Holland, Betsy
Singer
Collection date: Aug 1907
Area: Somerset - West
Betsy Holland (1879-1960?): age 26 ‘Execution Song’ or 'James Macdonald' (FT1428: click on vwml link) on 20 Aug 1907 (nr Simonsbath) + 3 more songs (FT1443-5) five days later near Barnstaple in Devon: Although Sharp recorded the singer’s name as Betsy Holland, that was most likely her maiden name. Her married name was Isaacs.
Betsy Holland was born in October qr 1879 (registered Tiverton 5b 413). She was the only daughter of 8 children of Thomas Holland, licensed hawker. After Sharp took the initial song from the young Betsy Holland, he pursued her over the Devon border to collect 3 more songs on 25 August at Huntshaw Cross, 9 miles south of Barnstaple. On 21 Aug 1907 Cecil Sharp wrote to his wife Constance about his first encounter with Betsy Holland: ‘We had decided to make our way (from Simonsbath) over the moor to Withypool and were just wheeling our cycles up the hill when …(we met) Betsy Holland, aged 26, … (who) began a murder song that was just fascinating. Talk of folk-singing! It was the finest and most characteristic bit of singing I had ever heard. Fiendishly difficult to take down, both words and music, but we eventually managed it! I cannot give you any idea what it was all like, but it was one of the most wonderful adventures I have ever had. I photo’ed the baby and her…’ (ref CJS1/12/18/10/61, quoted in Fox Strangways biography of Sharp OUP 1933 p41). The baby would have been her 3rd child John b1906.

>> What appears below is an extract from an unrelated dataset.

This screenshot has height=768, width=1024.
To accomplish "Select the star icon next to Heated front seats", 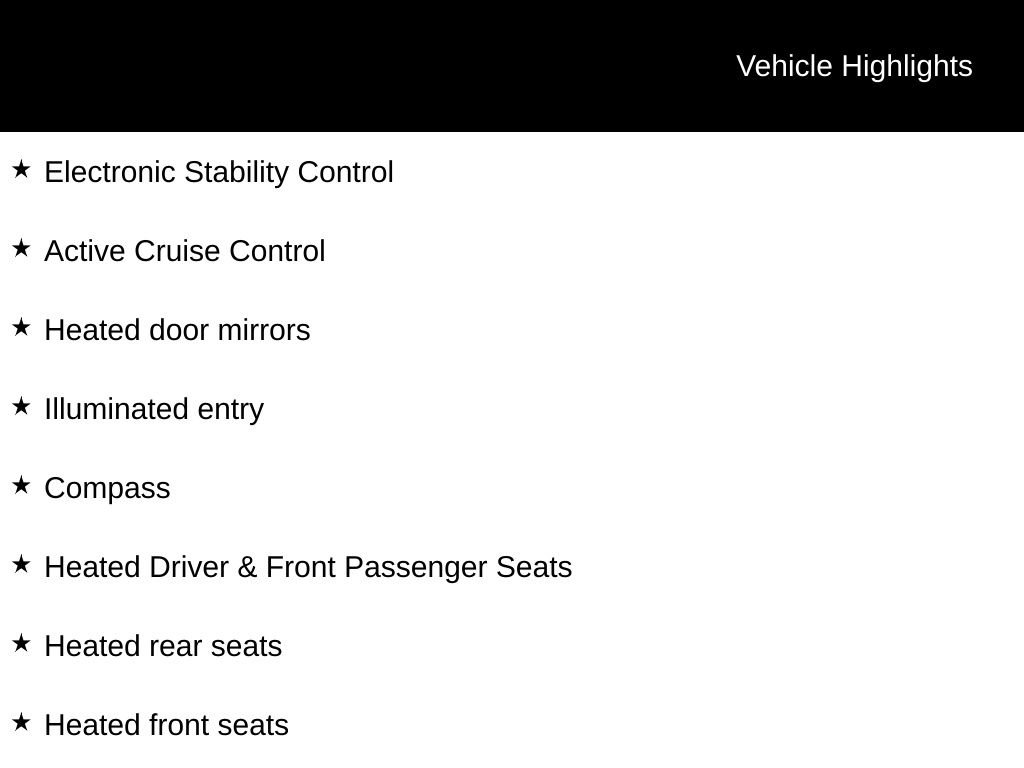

Note: Sharp was accompanied on the first trip by Rev Frank Etherington, vicar of Minehead, whose handwriting it is in the Field Notebook (Words) ref CJS1/9/1/1907/2 p25. One reason why the song so excited Sharp was that it was the only folksong that he collected in Somerset which was in the Lydian mode. It wasn’t a particularly old song and told of a man who murdered his pregnant girlfriend, was apprehended and sent to the gallows. He published the song as ‘James MacDonald’ in Folk Songs from Somerset vol 4 (p87).

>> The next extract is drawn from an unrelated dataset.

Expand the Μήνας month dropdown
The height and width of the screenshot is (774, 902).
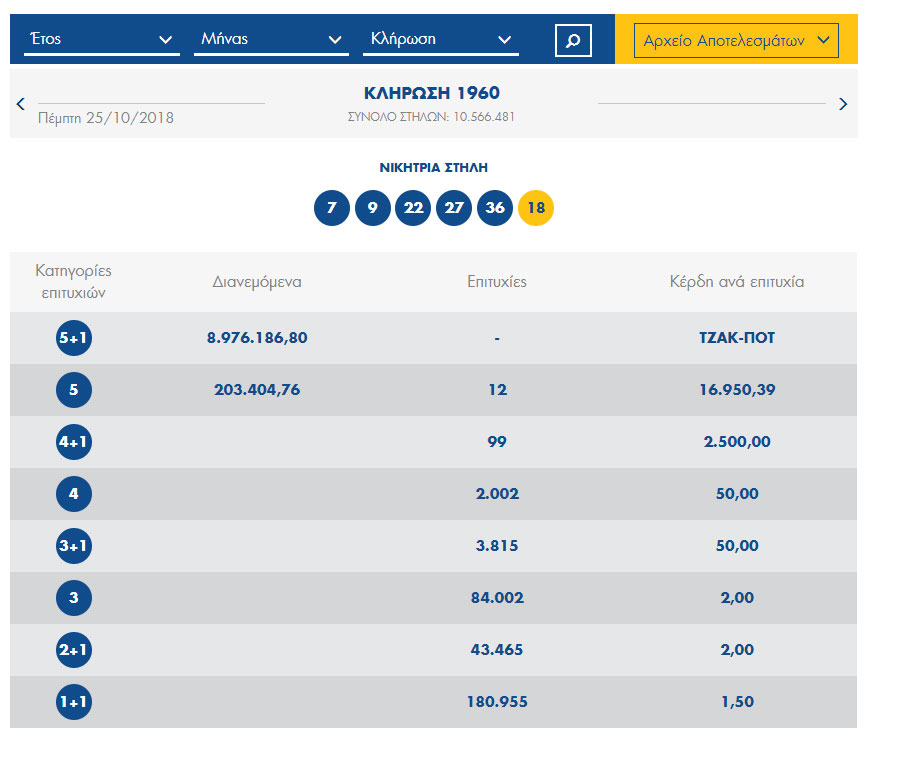270,40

In the 1881 census (RG11/2371 f32 p30) the Holland family were living in a caravan in Blackmore Lane, Cannington, Somerset as follows: Thomas Holland, 30, Licensed hawker (b Hemyock); Britannia Holland (wife) 30 (b Hants); Joseph 9 (b Exeter); Henry 8; James 6; Betsy 1 (last 3 children born Culmstock, Devon). In 1891 census they were in a caravan at Raleigh Cross (RG12/1867 f71 p7) Thomas Holland, 40, Licensed hawker; Britannia 38; James 15 (this time b Dorwood, Devon); Betsy 11 (this time b Kentisbeare, Devon); William 8 (b Morebath, Devon); Thomas 6 (b Withycombe); John 4 (b Carhampton); Edwin 1 (b Witheridge, Devon). You can see from these listings just how widely the family ranged across the North Devon and West Somerset border country.

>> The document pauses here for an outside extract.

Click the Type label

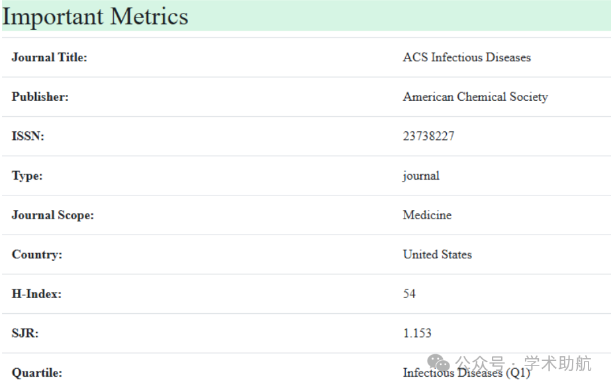pos(27,176)
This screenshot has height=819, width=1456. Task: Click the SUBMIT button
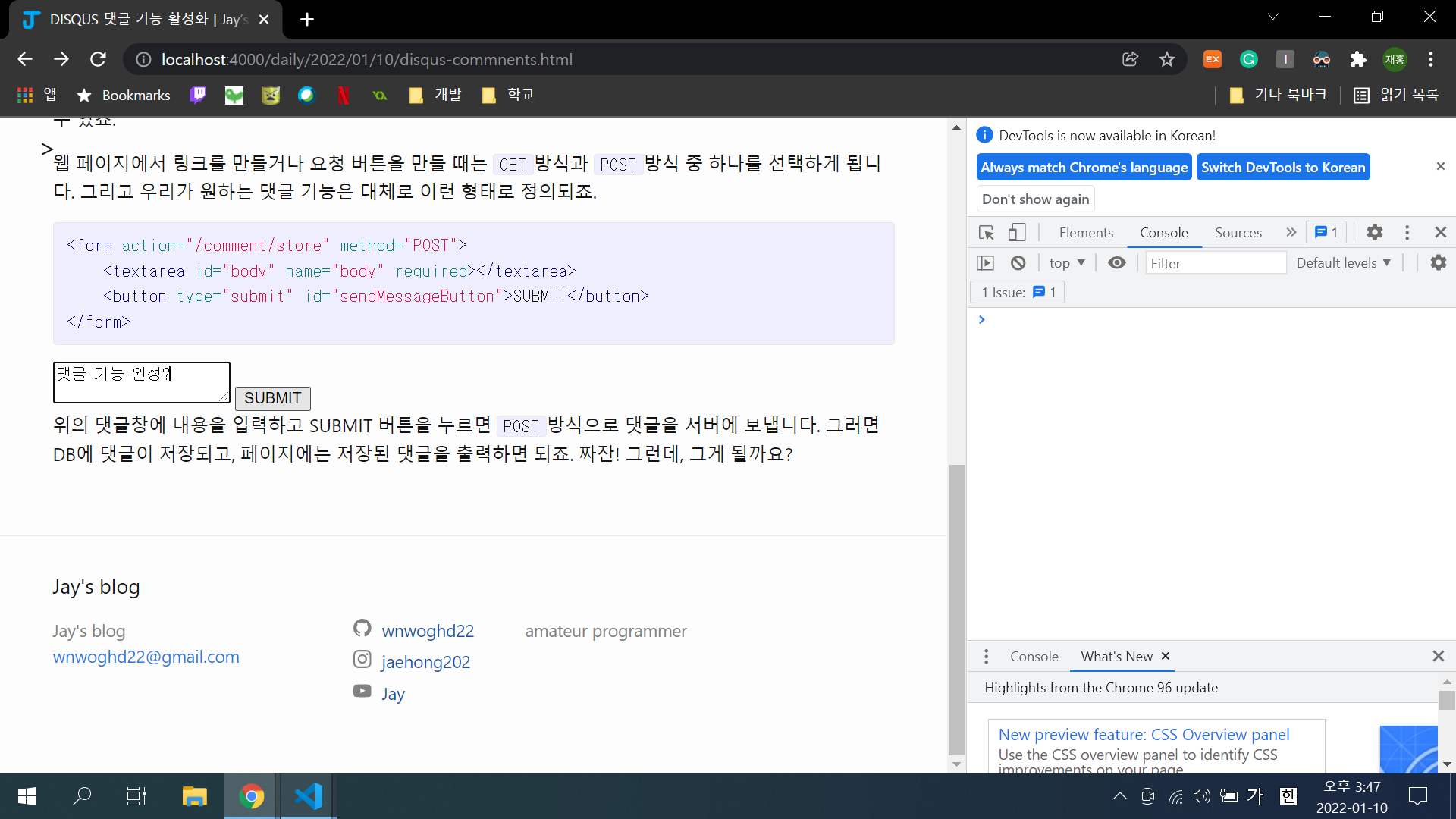point(272,398)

In January qr 1900 a wedding was registered at Taunton (ref 5c 448) for a Betsy Holland married to Morris Isaacs – this is probably ‘our’ Betsy, for in 1901 census (RG13/2265 f65 p13) at Brompton Ralph (12 miles west of Taunton) we find Betsy & ‘Maurice’ Isaacs with their first baby Thomas (11 months), living alongside Thomas Holland (father), aged 50 with wife Britannia and all his children. Maurice is listed as having been born in Wells, Somerset (no baptism trace) and baby Thomas at Dulverton. Baby Thomas was baptised later at Creech St Michael on 20/1/1905, listed as son of ‘Betsy & Henry Isaacs (licensed hawker). One must assume that Maurice and Henry Isaacs are one and the same man, for in the 1911 census (RG14/14166 schedule 63) Betsy and ‘Henry’ Isaacs were living in a ‘tent’ in Green Lane, Brendon Hill, Huish Champflower with son Thomas, 11, b Dulverton; Joseph 7 b Bishop’s Lydeard; John 5 b Rodhuish; Britannia 2 and Henry (infant) both b Brendon Hill. In his letter to his wife (above extract) Sharp named Betsy’s husband as ‘Henry’. One of Sharp's photos shows Betsy with her 2 eldest boys Thomas and Joseph, aged 6 and 3. In the 1911 census Betsy’s father Thomas and family are again living alongside them (schedule 62). It is believed that Betsy died in 1960.